Problem 39
Question
A ladder 10 ft long leans against a vertical wall. If the bottom of the ladder slides away from the base of the wall at a speed of 2 \(\mathrm{ft} / \mathrm{s}\) , how fast is the angle between the ladder and the wall changing when the bottom of the ladder is 6 \(\mathrm{ft}\) from the base of the wall?
Step-by-Step Solution
Verified Answer
The angle changes at \(-0.2\) radians per second.

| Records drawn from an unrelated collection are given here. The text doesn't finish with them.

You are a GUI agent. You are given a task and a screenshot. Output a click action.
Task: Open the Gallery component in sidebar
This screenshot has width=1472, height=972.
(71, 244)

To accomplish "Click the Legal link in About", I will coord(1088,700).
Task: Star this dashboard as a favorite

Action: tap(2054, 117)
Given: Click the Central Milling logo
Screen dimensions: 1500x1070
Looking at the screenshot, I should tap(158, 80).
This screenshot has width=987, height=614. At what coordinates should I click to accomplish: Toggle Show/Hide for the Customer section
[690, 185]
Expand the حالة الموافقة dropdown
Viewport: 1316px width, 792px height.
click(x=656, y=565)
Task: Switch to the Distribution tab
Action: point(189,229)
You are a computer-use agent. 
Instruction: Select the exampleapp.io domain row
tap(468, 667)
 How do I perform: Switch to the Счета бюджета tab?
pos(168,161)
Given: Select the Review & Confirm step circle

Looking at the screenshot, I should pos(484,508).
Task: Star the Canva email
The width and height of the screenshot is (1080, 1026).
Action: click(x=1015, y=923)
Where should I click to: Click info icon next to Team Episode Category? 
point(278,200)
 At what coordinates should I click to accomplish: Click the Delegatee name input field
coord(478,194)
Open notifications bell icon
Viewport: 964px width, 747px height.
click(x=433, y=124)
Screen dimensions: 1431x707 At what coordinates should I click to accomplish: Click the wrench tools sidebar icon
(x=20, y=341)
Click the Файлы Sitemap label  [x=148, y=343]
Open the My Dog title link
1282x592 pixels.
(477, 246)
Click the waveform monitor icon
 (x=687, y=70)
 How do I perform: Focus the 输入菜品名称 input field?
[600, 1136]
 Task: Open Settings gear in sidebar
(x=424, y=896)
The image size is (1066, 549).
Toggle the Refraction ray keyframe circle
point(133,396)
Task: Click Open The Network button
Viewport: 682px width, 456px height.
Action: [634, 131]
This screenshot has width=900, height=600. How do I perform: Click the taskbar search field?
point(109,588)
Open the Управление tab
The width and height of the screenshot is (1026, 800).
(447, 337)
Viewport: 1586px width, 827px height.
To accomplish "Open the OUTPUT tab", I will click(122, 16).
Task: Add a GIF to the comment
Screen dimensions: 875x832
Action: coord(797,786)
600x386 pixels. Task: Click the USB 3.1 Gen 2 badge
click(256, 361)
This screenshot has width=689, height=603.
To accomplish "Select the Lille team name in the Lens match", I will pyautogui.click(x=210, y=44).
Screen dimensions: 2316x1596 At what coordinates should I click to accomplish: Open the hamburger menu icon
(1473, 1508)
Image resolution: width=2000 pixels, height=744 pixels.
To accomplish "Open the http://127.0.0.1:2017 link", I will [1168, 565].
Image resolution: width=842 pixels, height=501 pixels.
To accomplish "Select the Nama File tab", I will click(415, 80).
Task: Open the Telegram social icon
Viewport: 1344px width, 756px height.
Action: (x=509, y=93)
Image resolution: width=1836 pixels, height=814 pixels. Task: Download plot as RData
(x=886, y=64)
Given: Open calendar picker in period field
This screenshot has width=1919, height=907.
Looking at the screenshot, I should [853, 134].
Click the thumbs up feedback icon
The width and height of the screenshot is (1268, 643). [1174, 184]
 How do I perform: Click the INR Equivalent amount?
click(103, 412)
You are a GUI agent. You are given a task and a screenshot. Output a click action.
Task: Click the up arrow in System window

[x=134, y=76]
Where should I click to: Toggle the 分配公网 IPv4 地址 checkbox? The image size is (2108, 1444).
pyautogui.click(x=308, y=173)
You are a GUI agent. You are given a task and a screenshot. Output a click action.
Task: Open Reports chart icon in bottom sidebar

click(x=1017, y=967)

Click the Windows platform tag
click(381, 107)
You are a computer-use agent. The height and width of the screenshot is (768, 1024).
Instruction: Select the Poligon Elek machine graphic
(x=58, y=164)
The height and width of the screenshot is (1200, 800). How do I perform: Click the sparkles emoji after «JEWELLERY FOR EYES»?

1Step 1: Identify Known Quantities
We know the ladder is 10 feet long and the bottom of the ladder is moving away from the wall at 2 feet per second. Let \( x \) be the distance of the ladder's base from the wall and \( \theta \) be the angle between the ladder and the wall.
2Step 2: Formulate Expressing Tan as Function of Variables
The height \( y \) of the ladder against the wall is \( y = \sqrt{10^2 - x^2} \). We have \( \tan(\theta) = \frac{x}{y} \), so \( \tan(\theta) = \frac{x}{\sqrt{10^2 - x^2}} \).
3Step 3: Differentiate Tan with Respect to Time
Differentiate \( \tan(\theta) = \frac{x}{\sqrt{100-x^2}} \) with respect to time \( t \). Using chain rule: \[ \frac{d}{dt}[\tan(\theta)] = \frac{1}{\cos^2(\theta)} \frac{d\theta}{dt} = \frac{d}{dt}\left(\frac{x}{\sqrt{100-x^2}}\right) \]
4Step 4: Differentiate Expression for Tan
Using the quotient rule and chain rule, we have: \[ \frac{d}{dt}\left(\frac{x}{\sqrt{100-x^2}}\right) = \frac{(\sqrt{100 - x^2})\cdot 2 - x\cdot\frac{0.5(100 - x^2)^{-0.5}(2x)} }{(100-x^2)} \]
5Step 5: Simplify and Solve for \( \frac{d\theta}{dt} \)
Simplify the differentiated expression and solve for \( \frac{d\theta}{dt} \). Substitute \( x = 6 \), \( \frac{dx}{dt} = 2 \) feet/sec. After solving: \( \cos^2(\theta) \Rightarrow 1 - \sin^2(\theta) = \frac{36}{100} \Rightarrow \cos^2(\theta) = \frac{64}{100} \).
6Step 6: Find Value of \( \cos^2(\theta) \) and \( \sin^2(\theta) \)
We find \( \sin(\theta) = \frac{6}{10} = 0.6 \). With \( \cos^2(\theta) = \frac{64}{100} = 0.64 \), \( \cos(\theta) = \sqrt{0.64} = 0.8 \).
7Step 7: Final Calculation for Rate of Change of Angle
Substituting back into differentiated equation: \[ \frac{2}{(0.8)^2} \cdot \frac{d\theta}{dt} = 0.8 \] Hence \( \frac{d\theta}{dt} = -0.2 \) radians per second.
Key Concepts
TrigonometryDifferentiationChain Rule
Trigonometry
Trigonometry plays a fundamental role when dealing with problems involving angles and distances, especially in scenarios such as a ladder leaning against a wall. In this exercise, trigonometry helps us relate the angle that the ladder makes with the wall to the positions of the ladder’s base and the height at which the top of the ladder touches the wall.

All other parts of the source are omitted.